Brooklyn Eagle, October 18, 2007
by Dennis Holt

BROOKLYN -- A tunnel, a tunnel, my container port for a tunnel! One hopes that this paraphrasing of King Richard III and his plea for a horse isn’t seriously used about the cross-harbor freight tunnel. But the plea for such is back in the news again. The New York Times this week told us that the Port Authority commissioners will decide to spend at least $10 million on another study about the merits of a cross-harbor freight tunnel between New Jersey and Brooklyn.

The idea for this kind of tunnel has been around since the 1920s and has surfaced again in recent years for one primary reason. There is a need for a major container port in Brooklyn, in Sunset Park. (The small one off the Columbia Street piers is inefficient and almost useless.)

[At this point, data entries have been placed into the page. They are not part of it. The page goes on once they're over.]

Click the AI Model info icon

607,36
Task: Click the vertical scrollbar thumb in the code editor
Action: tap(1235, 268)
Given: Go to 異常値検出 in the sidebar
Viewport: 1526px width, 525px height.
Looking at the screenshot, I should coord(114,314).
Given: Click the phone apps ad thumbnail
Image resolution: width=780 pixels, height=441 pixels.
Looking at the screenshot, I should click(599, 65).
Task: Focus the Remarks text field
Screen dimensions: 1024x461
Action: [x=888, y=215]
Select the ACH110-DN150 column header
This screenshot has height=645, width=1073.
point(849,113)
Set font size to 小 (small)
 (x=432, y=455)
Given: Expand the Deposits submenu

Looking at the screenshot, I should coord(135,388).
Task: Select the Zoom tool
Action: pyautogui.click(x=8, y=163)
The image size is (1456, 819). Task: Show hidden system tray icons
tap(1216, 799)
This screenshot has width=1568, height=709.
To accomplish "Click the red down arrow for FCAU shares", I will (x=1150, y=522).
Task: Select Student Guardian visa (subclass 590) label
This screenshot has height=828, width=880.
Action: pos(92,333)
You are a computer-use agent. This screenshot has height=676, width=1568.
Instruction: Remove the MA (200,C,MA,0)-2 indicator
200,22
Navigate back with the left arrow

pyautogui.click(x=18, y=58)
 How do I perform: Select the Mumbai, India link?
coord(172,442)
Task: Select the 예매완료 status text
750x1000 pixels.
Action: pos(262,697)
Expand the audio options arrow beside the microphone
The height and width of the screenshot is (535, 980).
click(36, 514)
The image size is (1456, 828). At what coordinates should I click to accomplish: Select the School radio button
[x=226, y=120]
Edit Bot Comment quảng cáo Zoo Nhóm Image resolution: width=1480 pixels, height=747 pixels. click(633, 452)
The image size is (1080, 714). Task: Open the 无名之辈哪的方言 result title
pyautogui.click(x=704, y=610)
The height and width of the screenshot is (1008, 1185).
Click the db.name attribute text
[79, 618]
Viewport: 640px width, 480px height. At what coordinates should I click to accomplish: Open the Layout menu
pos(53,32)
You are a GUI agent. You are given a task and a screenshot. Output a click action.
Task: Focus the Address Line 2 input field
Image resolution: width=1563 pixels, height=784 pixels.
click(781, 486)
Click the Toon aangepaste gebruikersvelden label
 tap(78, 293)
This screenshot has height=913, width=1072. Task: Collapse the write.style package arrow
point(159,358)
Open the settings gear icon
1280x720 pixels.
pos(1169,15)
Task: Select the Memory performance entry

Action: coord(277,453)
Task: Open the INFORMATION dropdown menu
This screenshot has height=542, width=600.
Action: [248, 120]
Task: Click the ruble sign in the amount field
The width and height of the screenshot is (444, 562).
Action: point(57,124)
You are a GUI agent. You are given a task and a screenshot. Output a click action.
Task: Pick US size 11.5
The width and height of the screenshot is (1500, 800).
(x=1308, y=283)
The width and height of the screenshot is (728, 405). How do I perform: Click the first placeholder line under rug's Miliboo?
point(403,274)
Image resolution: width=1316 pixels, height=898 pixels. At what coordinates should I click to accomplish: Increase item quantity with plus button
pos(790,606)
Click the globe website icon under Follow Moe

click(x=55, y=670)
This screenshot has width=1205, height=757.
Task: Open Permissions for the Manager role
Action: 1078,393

But for that sized container port to exist, most of the containers coming and going will have to come by rail. Surface transportation capacity is already maxed out. And the only way to create a rail-delivery system from New Jersey (and the rest of the country) is by a freight rail tunnel, probably to the 65th Street rail complex.

The $10 million, and another $90 million in federal funding, has been around for a couple of years thanks to Congressman Jerry Nadler, who has been in the forefront on this issue for several years. (The Sunset Park waterfront, strangely enough, is in his Congressional district.)

An estimated cost of a practical tunnel can be as high as $7 billion, which is a lot of money. A traditional return-on-investment review of how long it would take to make up for that capital amount may not be practical for another reason.

If someone blew up both the George Washington and Verrazano bridges, the island boroughs would have a difficult time feeding themselves. Even in the 1920s, with neither of those bridges in place, this vulnerability was a concern of planners.

So, get the study under way and get practical about that tunnel. And it should be remembered that it’s nearing time to get practical about another tunnel -- the Gowanus tunnel, which should replace the out-of-date and awful elevated expressway.

That concept has been studied, and two possible routes have been selected. Such a tunnel makes sense for two reasons. One is money; a tunnel costs more to build but much less to operate that a surface approach. It is environmentally much “greener” that an open-air highway. And it opens many doors to economic development along the Bay Ridge and Sunset Park Third Avenue corridors.

It may be too late to think of other tunnels in Brooklyn, but planners have speculated on the impact of a tunnel somewhere under Flatbush Avenue surfacing only at the entry to the Manhattan Bridge for Manhattan-bound traffic. Others have mentally played around with a northern BQE tunnel as well.

But two tunnels that really have to be done, and are very feasible, are the southern Brooklyn tunnels. And they should be done at the same time so they don’t run into each other.